China has been most consistently the biggest superpower over mankinds history, and it looks like it's going to be that way again in a couple of decades. Perhaps these things are related...
It is easy to score better than Tit-for-Tat in Axelrod's (original) tournament. He included a program that played random moves. It is not difficult to recognise this program after, say, ten moves have been played. You can always defect against random, because its moves are unrelated to its history. So, a program that plays Tit-for-Tat by default, but always defects against Random, scores better than Tit-for-Tat.
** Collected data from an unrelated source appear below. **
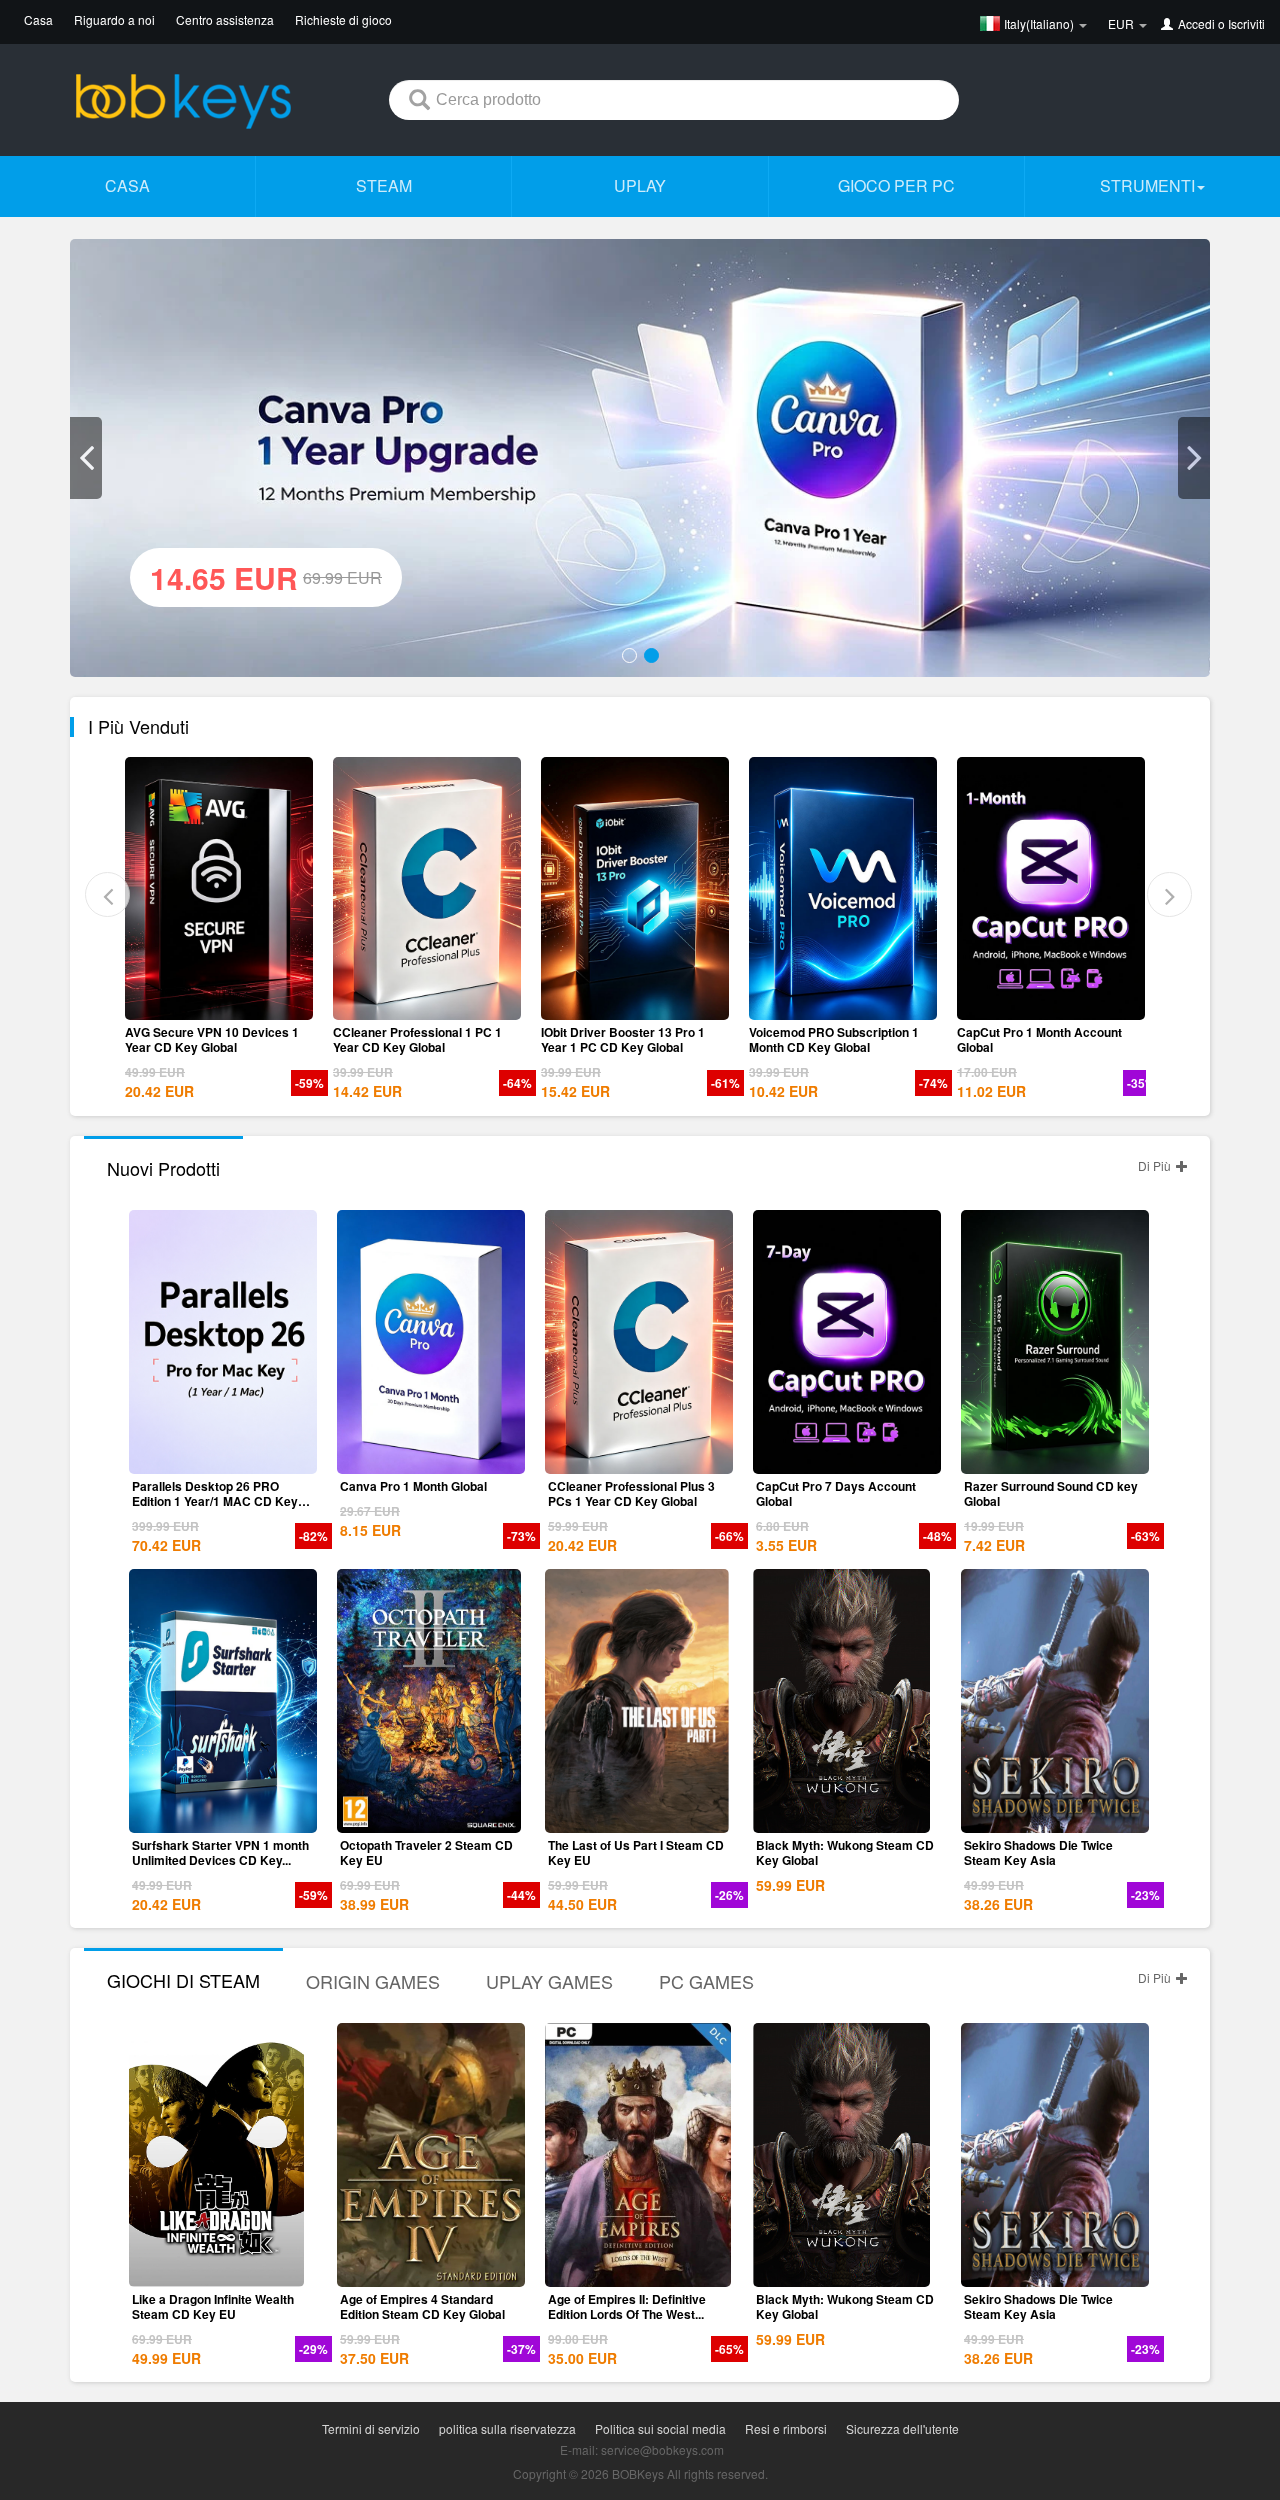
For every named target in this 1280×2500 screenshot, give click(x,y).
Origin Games (373, 1981)
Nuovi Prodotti (163, 1168)
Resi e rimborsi (786, 2428)
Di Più (1156, 1165)
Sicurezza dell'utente (902, 2428)
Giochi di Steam (183, 1980)
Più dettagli (232, 1005)
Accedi (1196, 23)
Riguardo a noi (114, 19)
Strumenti (1147, 185)
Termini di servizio (371, 2428)
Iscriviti (1246, 23)
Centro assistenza (225, 19)
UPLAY (640, 185)
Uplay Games (549, 1981)
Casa (38, 19)
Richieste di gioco (343, 19)
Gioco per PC (896, 185)
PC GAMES (706, 1981)
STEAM (384, 185)
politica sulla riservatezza (507, 2428)
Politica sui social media (660, 2428)
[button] (86, 458)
Does this dillute Tit-for-Tat's accomplishment? Of course not. Tit-for-Tat still plays well. And it is such a simple strategy that it can be programmed in two lines ("C on move 1, then copy opponent's previous move"), which none of the other programs achieve. Tit-for-Tat is simple, elegant, and strong. It's beautiful.
Southamptom entries, on the other hand, are complex, sneaky, and cheating against (perhaps unwritten, but nonetheless agreed-upon) rules. They're ugly. They only prove that backstabbing cheating bastards may defeat just-and-fair if the referee is looking the other way for a moment.
..it's half the fun you would normaly get ;-)
The possible moves are:
* Defect (turning in your mate) - this means you avoid the 'worst' case (when your opponent turns you in but you stay silent) but also avoids the 'best' case (When you both stay silent)
* Stay silent (the reverse of the above)
Simple PD is interesting but trivial. A quick
count of the matrix of possible moves shows that your best option is to always defect. The counterintuitiveness of this is why it is interesting.
HOWEVER - in this game, the simple game is iterated.
And you quickly learn that when the 'last' game is known, everyone struggles to defect then - and it quickly devolve sinto the simple case.
Interesting things happen once the game is open ended. Dove strategies (which sometimes, or even always, stay silent) start to win.
The whole point of the iterated game is to try and learn about your opponent - applying a strategy which is 'better' than theirs.
The long time 'best' of these is Tit-For-Tat. Which, as named, is the simple strategy of doing to your opponent whatever they did to you last round.
That way you play as well as possible against a hawk (a player who always defects) and also as well as possible against a dove.
Against itself, it ALSO plays as well as posisble, since they both sit there never seeing a defection and so never defecting - thus getting the highest possible score.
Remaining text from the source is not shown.